Private and communal spheres under one roof
The Trygfonden Family House is open to families of children who have been admitted to the Hammel Neurorehabilitation Centre in Jutland. In beautiful surroundings and a secure environment, families are able to be together during long periods of hospitalisation and rehabilitation.
The Trygfonden Family House is situated next door to the Hammel Neurorehabilitation Centre, allowing the parents and siblings of patients to be together, while at the same time enabling parents to support their child during treatment or rehabilitation. A total of eight flats, each with their own bathroom and patio, encircle a central courtyard, which is part of the carefully designed and homely communal facilities at the facility.
The design is based on a number of transverse bands to create different zones and ensure transparency throughout the building. At the same time, the scale of the complex is welcoming and supports the homely atmosphere. In all the rooms, there is a strong sense of connection between the indoor and the outdoor environments, not least thanks to the views of the surrounding countryside and the river valley.
Daylight and acoustics
In addition to the daylight and the carefully selected colours and decoration, tactile and warm materials have been chosen for added stimulation of the senses. Inside, wood is a recurring material on the floors and in the kitchens, where families can prepare their own meals.

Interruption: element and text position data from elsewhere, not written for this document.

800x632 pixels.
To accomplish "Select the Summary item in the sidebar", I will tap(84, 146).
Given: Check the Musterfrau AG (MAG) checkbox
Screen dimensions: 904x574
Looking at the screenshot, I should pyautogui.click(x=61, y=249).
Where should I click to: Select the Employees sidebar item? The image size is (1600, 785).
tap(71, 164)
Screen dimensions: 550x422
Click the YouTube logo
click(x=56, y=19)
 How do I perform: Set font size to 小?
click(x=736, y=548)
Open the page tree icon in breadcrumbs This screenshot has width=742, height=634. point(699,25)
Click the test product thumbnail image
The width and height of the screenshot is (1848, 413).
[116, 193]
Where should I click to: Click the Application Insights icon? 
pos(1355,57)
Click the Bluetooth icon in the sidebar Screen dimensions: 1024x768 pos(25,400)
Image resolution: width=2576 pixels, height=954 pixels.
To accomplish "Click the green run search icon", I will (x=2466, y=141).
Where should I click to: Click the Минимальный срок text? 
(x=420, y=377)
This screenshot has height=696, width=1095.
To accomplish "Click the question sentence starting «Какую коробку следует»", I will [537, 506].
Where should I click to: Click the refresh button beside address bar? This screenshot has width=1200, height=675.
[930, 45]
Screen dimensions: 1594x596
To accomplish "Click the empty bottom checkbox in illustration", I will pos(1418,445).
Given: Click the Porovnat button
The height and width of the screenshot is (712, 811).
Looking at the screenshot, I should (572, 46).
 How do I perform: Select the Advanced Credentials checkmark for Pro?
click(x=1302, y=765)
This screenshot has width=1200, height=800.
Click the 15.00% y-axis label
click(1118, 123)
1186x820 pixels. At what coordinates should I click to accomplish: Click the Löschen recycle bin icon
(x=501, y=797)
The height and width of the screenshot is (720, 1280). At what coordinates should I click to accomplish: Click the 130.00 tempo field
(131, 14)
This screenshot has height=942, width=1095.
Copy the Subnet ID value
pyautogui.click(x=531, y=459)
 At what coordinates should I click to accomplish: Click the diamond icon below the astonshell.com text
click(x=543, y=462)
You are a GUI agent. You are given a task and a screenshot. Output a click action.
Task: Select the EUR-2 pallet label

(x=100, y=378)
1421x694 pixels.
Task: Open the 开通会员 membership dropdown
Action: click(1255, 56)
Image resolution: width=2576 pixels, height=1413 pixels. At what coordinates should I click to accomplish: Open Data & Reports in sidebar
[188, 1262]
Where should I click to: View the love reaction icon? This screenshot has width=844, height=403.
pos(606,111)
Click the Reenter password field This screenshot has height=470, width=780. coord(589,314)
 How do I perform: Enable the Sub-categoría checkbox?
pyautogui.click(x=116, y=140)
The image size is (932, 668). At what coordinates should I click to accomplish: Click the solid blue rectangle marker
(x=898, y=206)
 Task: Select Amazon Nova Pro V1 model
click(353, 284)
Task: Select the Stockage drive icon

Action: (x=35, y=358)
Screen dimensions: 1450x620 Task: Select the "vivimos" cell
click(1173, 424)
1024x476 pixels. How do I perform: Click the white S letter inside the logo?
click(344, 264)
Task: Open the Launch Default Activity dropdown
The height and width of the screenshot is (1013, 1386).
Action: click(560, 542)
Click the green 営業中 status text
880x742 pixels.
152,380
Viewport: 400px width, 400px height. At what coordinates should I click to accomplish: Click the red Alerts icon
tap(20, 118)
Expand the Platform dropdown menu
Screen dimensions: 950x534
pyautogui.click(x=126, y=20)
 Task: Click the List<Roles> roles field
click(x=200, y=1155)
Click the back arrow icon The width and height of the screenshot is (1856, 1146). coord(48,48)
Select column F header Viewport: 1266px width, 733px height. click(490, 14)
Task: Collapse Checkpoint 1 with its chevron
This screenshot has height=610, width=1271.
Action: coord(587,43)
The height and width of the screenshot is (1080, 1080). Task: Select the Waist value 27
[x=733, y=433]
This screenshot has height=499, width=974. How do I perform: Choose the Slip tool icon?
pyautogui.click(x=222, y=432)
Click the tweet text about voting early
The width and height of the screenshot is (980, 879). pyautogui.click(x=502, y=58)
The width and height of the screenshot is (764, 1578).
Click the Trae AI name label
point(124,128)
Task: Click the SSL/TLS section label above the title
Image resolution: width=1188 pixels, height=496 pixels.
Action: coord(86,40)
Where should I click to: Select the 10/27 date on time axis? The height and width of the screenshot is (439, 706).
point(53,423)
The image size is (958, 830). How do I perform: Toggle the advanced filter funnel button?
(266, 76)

Troldtekt acoustic panels have been used on the ceilings in the flats, and also in the communal areas and on the exterior overhangs. The result is a holistic and harmonious feel extending naturally from the rooms to the communal outdoor areas.
Søren Rasmussen, an architect at Cubo Arkitekter, says: “The facility is an oasis for families whose daily lives have been removed from their normal context. It offers a chance for the individual families to spend time on their own, but also to seek the company of other families in a similar situation. A strong focus has been on the acoustics and the various physical spaces in the building.”